With the package open, and the inner cardboard removed, we can see all four modules together, labels deftly hidden on the other side, and it's very clear that these modules use the standard RipjawsX heatsink, a sleek mix of a black and blue on a sticker affixed to a black aluminum metal wrapper. I was confused...a staggering eight-gigabyte-per-module density, but for P67, and Z68?? I removed all the modules from the plastic, and the case badge too, as you can see in the second image above, placed them on the table, and quickly looked for a product page on G.Skill's website. Doing so confirmed that this $100-a-stick kit WAS for P67 and Z68, and had a listing of several motherboards that this kit was qualified for, but at the same time, I also found a similar kit intended for the test platform we always use, based on Intel's X79 Express platform. Still, I found listings for ASRock, ASUS, Gigabyte, and MSI motherboards, but at the very bottom was this little disclaimer:
*G.Skill guarantees 2 Dimms dual channel operation would reach announced specification.
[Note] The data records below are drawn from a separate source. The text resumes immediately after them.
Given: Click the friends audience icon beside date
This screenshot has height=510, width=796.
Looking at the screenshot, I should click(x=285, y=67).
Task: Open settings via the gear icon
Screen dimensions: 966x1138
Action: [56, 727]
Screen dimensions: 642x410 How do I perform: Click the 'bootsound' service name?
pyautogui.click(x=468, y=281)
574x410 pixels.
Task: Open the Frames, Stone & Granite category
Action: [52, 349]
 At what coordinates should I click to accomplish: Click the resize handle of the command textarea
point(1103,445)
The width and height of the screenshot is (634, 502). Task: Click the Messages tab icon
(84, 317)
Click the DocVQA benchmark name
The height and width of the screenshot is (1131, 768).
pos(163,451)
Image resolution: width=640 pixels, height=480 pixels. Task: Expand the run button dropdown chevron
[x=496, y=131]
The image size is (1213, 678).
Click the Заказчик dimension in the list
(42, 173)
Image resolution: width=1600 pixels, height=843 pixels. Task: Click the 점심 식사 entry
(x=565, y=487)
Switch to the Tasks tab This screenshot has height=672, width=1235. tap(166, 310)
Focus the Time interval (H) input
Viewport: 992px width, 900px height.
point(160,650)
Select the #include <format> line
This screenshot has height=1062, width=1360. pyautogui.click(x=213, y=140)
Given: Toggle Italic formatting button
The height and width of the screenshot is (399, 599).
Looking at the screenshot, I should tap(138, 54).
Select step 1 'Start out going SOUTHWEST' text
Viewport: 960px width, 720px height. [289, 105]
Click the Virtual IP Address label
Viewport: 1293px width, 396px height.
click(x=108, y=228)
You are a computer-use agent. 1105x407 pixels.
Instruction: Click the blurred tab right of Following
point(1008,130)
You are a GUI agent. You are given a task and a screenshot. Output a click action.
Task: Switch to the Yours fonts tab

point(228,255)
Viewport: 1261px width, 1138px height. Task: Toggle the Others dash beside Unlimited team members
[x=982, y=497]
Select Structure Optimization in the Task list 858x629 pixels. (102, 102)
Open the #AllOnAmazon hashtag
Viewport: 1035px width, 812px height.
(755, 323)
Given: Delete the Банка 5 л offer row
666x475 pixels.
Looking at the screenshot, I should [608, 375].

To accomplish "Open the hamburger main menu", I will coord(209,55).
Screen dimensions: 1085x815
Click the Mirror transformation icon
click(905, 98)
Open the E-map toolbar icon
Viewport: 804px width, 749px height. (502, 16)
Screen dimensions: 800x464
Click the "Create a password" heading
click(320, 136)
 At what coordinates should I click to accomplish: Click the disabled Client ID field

Wait...a 32 GB kit, based on four sticks, but only guaranteed for operation with two DIMMs at the rated speed? This deserves a much closer look, for sure, as it seems contradictory to sell four sticks together in the same package, but not guarantee they'll work together once installed. Having spent well over a year playing with the LGA 1155 chipsets, I was more than familar with the issues that can arise trying to clock memory on those platforms, with many 8 GB 2133 MHz kits not working fully at rated speeds on all board products, mainly due to BIOS incompatibilities. This knowledge made me immediately dismiss G.Skill's disclaimer, as clearly this was just the defacto "cover our butt" warning for those who just like to "plug and play". Those outstanding issues with 4 GB DIMMs in the back of my mind, I turned on the Macro mode of my camera, and snapped more pictures, looking for something to explain what's up with the F3-2133C9Q-32GXH kit.